To propose, as I did [1], a paradigm shift in our thinking about ideal etiologic and intervention studies—in what we take to be the essence of each of these—is to say something that inherently invites a response from any critical teacher of epidemiological research. The implicit questions to any such teacher were: Will you start teaching the etiologic study as the necessary replacement for ‘cohort’ and ‘case–control’ studies? and: will you teach the use of this study structure on the (usual type of) data from intervention trials – with the proposed, novel variant of logistic regression replacing Cox regression and leading to prognostic probability functions? Before answering these questions, however, such a teacher may well see the need to have me answer some questions of theirs.

I was, thus, astonished and disappointed to find that the initial response to my explicit (sic) call for public discourse on these matters in this journal was a single Letter to the Editor.

In that Letter, Van den Broeck et alii [2] seem to implicitly express agreement with what I said about etiologic and intervention studies. But they describe my propositions as constituting a ‘highly complex theory,’ presenting notable challenges for didactics and other dissemination; and they thus ask two didactics-related questions about it: ‘[C]an or should old etiologic study data be re-analysed in the spirit of the single etiognostic study?’ and ‘What would be a good operational definition of [suitably large for the base series relative to the size of the case series in the proposed type of logistic regression on data from intervention trials]?’

To these colleagues I say, for orientation, that I regard ‘highly complex theory’ as much too grandiose a characterization of the novelties I advocate.

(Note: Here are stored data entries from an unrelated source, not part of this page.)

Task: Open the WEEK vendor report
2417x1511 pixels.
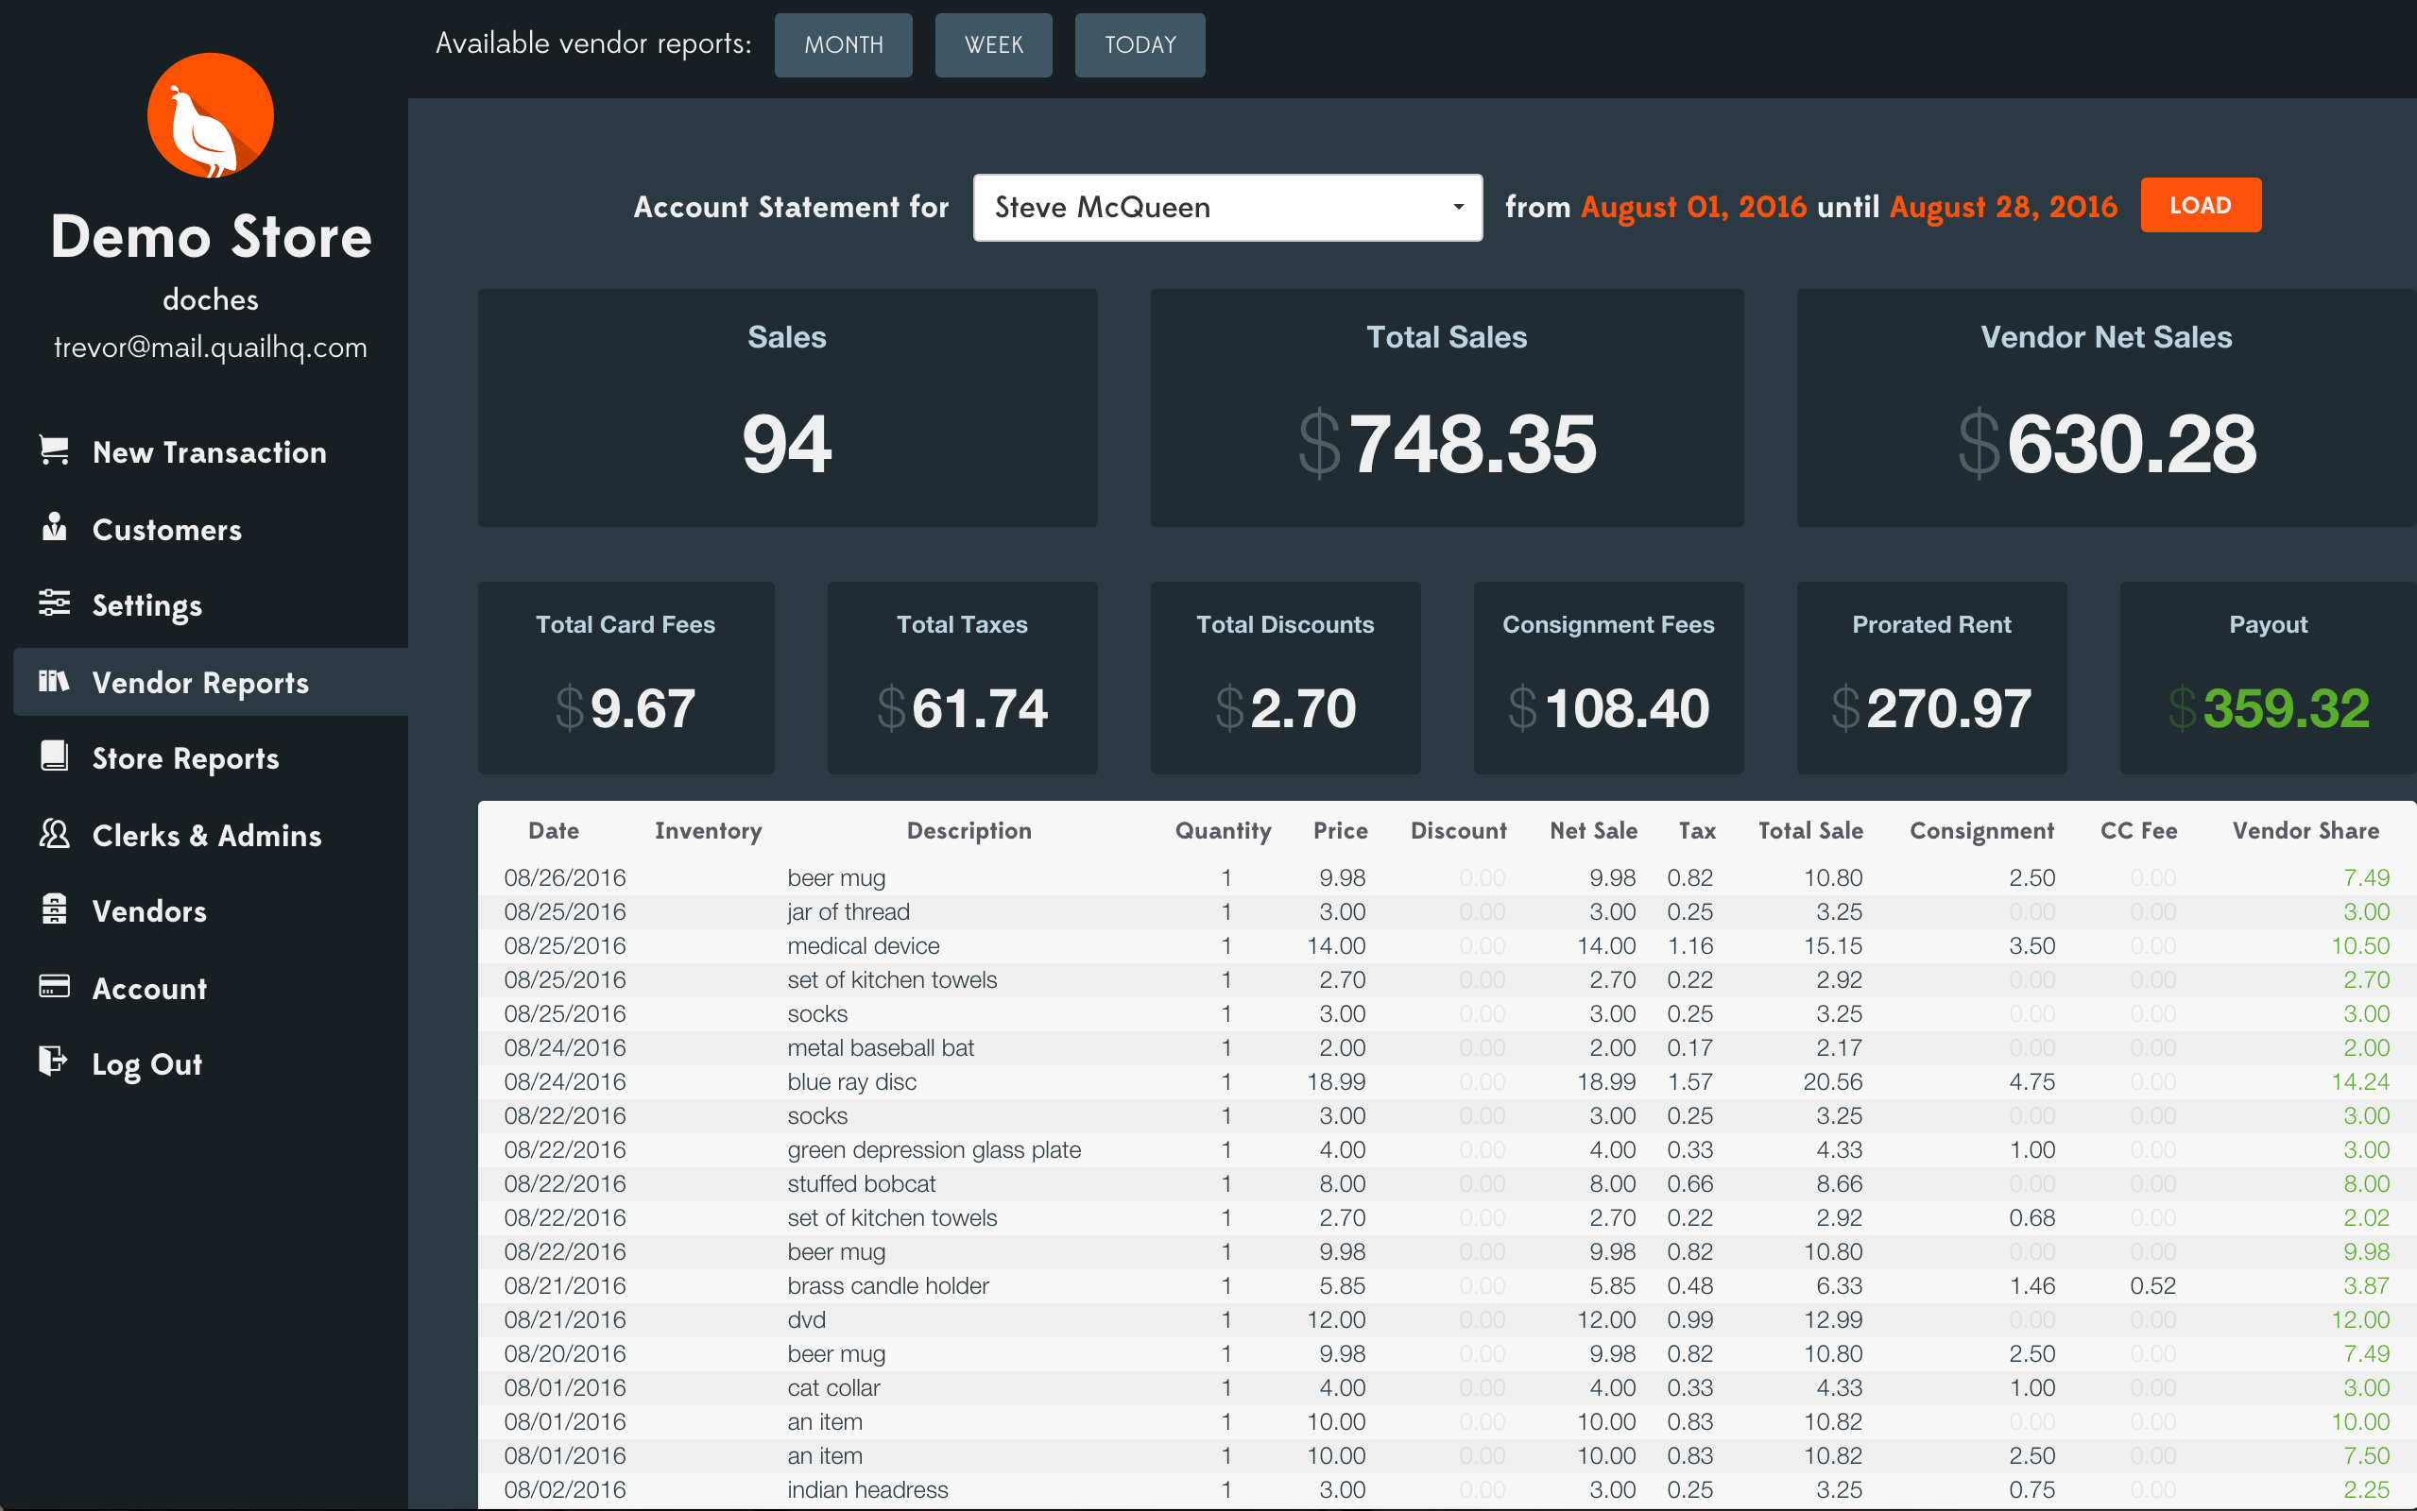Action: (x=994, y=45)
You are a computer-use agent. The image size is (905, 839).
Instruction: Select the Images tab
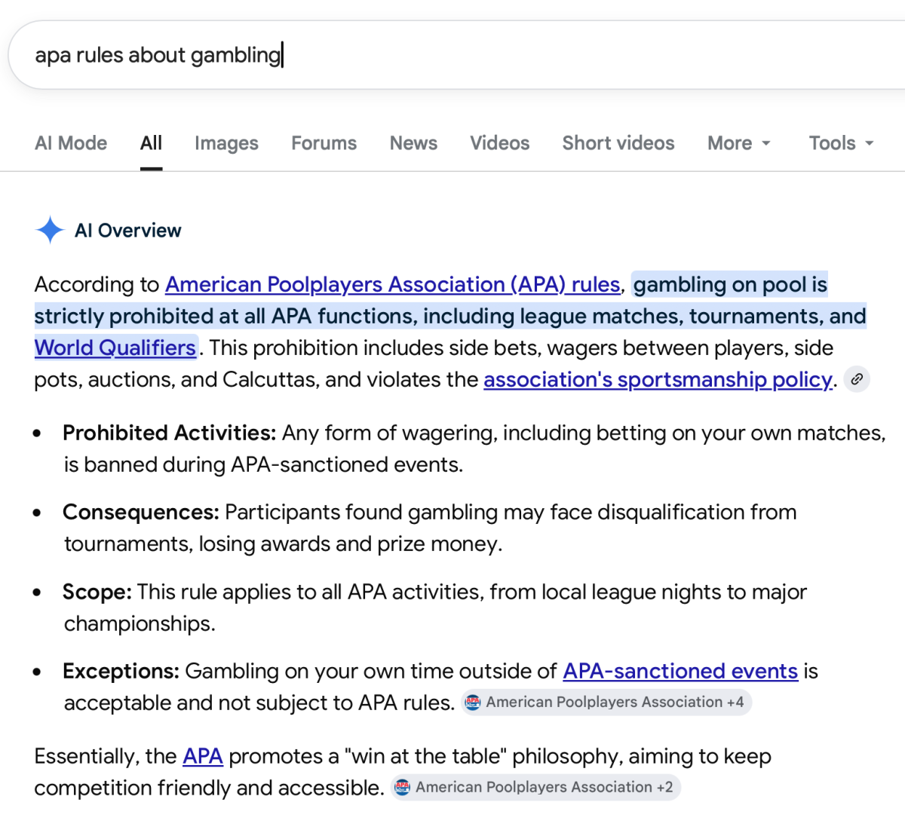pyautogui.click(x=226, y=143)
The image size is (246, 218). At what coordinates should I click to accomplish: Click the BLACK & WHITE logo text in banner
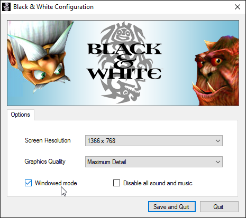(124, 62)
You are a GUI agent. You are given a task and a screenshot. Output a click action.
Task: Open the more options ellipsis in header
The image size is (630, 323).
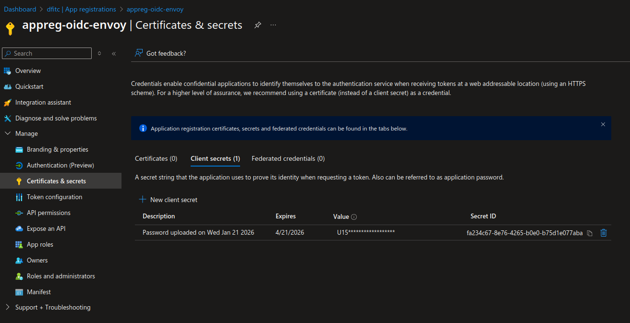click(x=273, y=25)
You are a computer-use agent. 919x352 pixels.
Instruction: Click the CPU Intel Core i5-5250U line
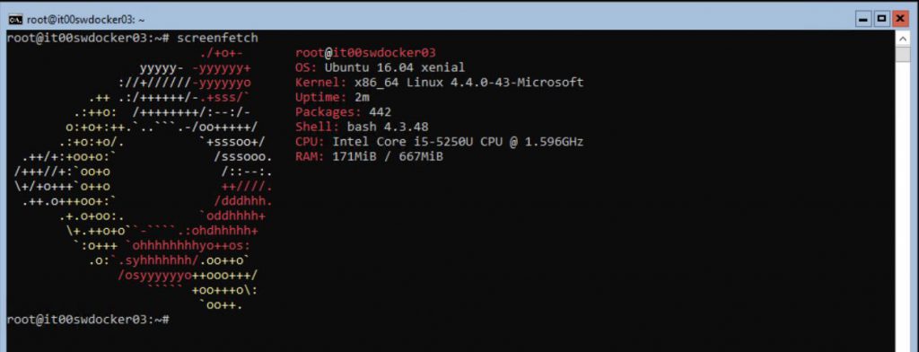click(440, 141)
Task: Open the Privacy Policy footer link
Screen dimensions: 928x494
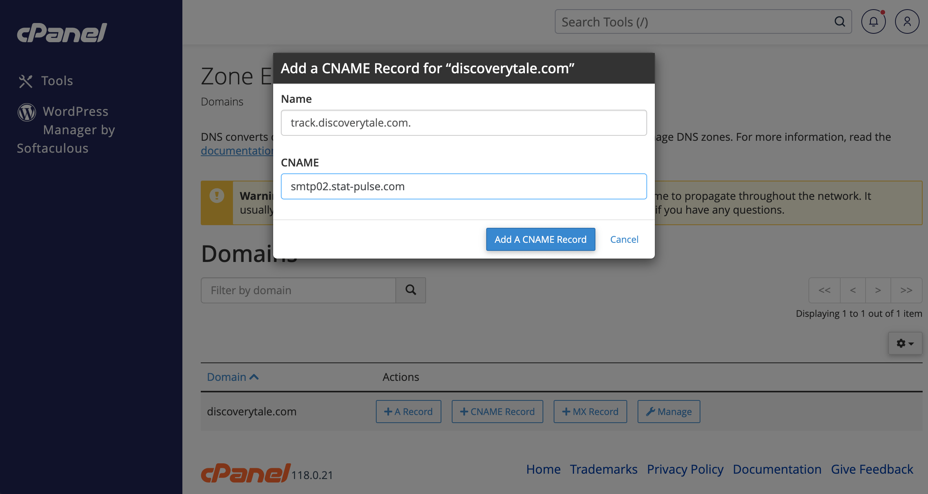Action: (685, 469)
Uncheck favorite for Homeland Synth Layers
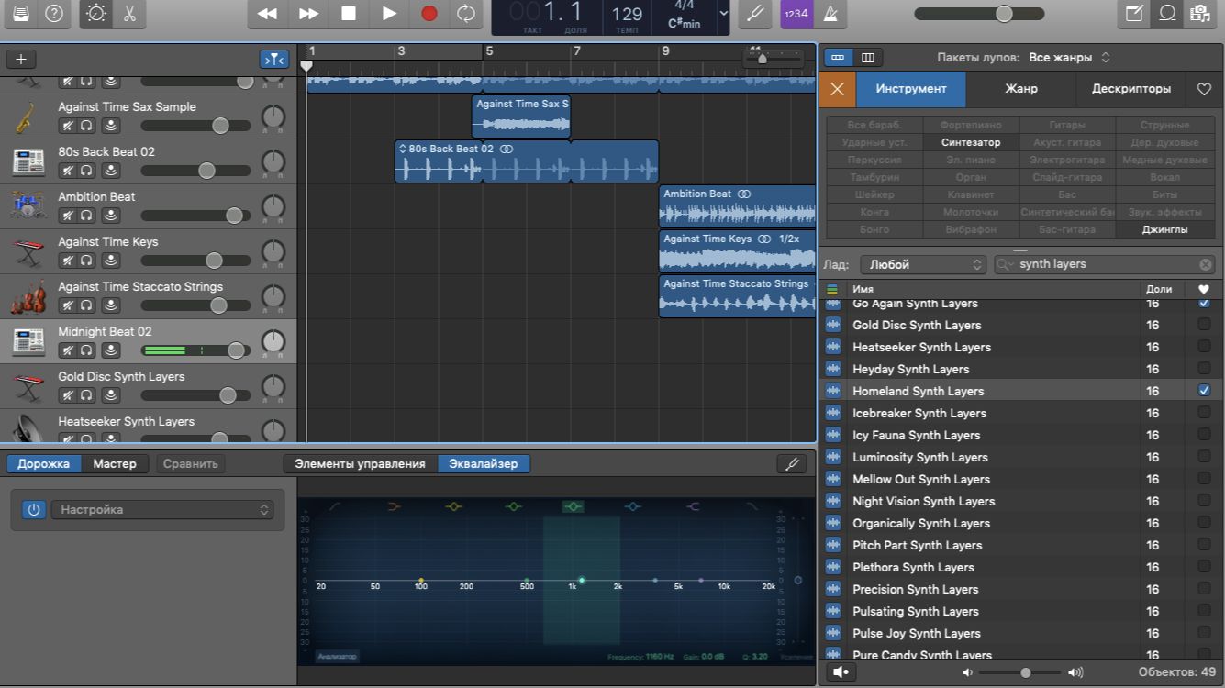Image resolution: width=1225 pixels, height=688 pixels. 1204,391
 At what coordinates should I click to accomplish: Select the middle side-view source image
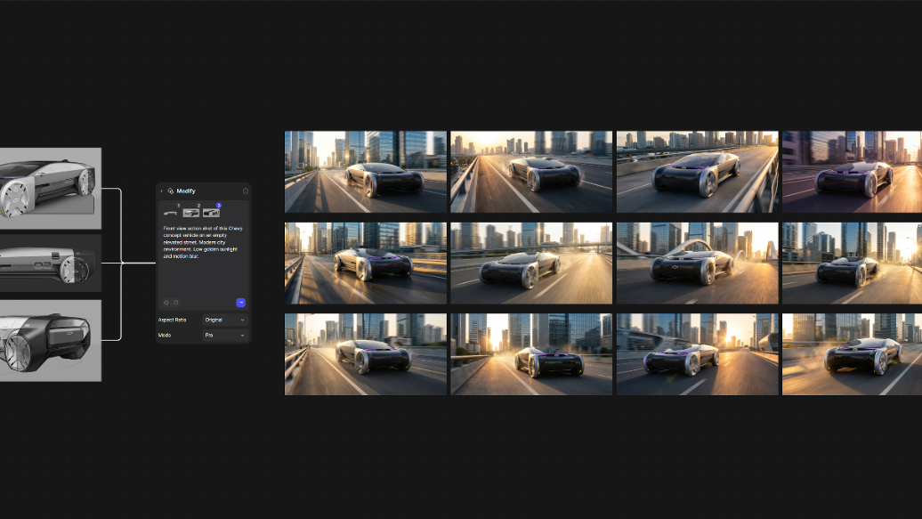point(49,263)
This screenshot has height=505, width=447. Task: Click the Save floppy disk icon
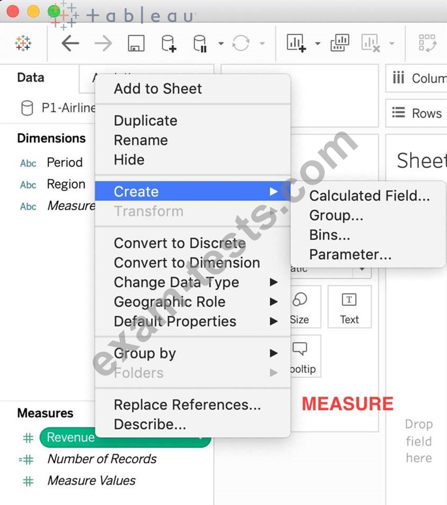pyautogui.click(x=136, y=43)
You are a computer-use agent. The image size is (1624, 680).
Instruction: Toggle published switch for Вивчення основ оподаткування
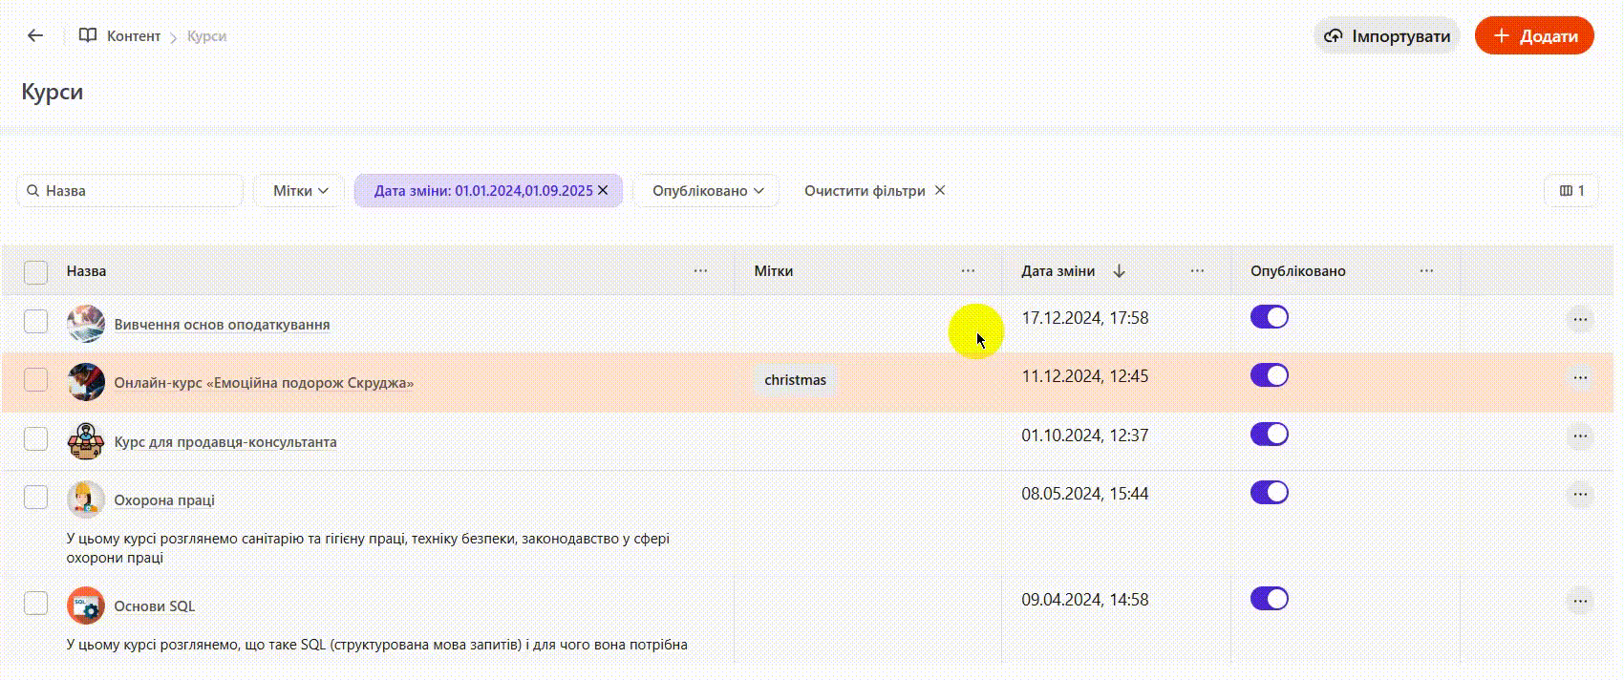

‘Re-analyses’ of data from already-published ‘cohort’ studies would be feasible and instructive; and they would be particularly valuable in the context of studies in which, as is usual, the source-cohort’s follow-up is of long (and hence variable) duration. To be borne in mind in these is that the population-time of the cohort’s follow-up constitutes only the source base, and that therefore the first-stage case and base series from it need to be reduced to those from the actual study base (each person-moment in it actually representing the domain of the object of study and presence of one of the contrasted histories). The translation of ‘cohort’ studies to genuine etiologic studies is fully instructive of the general essence (singular) of etiologic studies, including in the context of dynamic source populations: commitment to a source population, specifically to the source base formed by its course over a particular span of time; etc.

In a ‘re-analysis’ (re-synthesis) of the data from an etiologic study with a cohort-type source population or from an intervention trial, the contextual point of note is that there is no material cost (marginal) to however large an expansion of the base series. Hence, it should be made large-enough to abstract practically all of the (comparative) information in the study base. A 100-fold sample already is suitably large, a 1,000-fold sample better to an immaterial extent.

Concerning their Letter, Van Den Broeck et alii express ‘the hope of contributing something to the inception of the [public discourse]’; and they do just that, uniquely. I thank them for this and very much hope others will follow their example, whether spontaneously or by the Editor’s solicitation.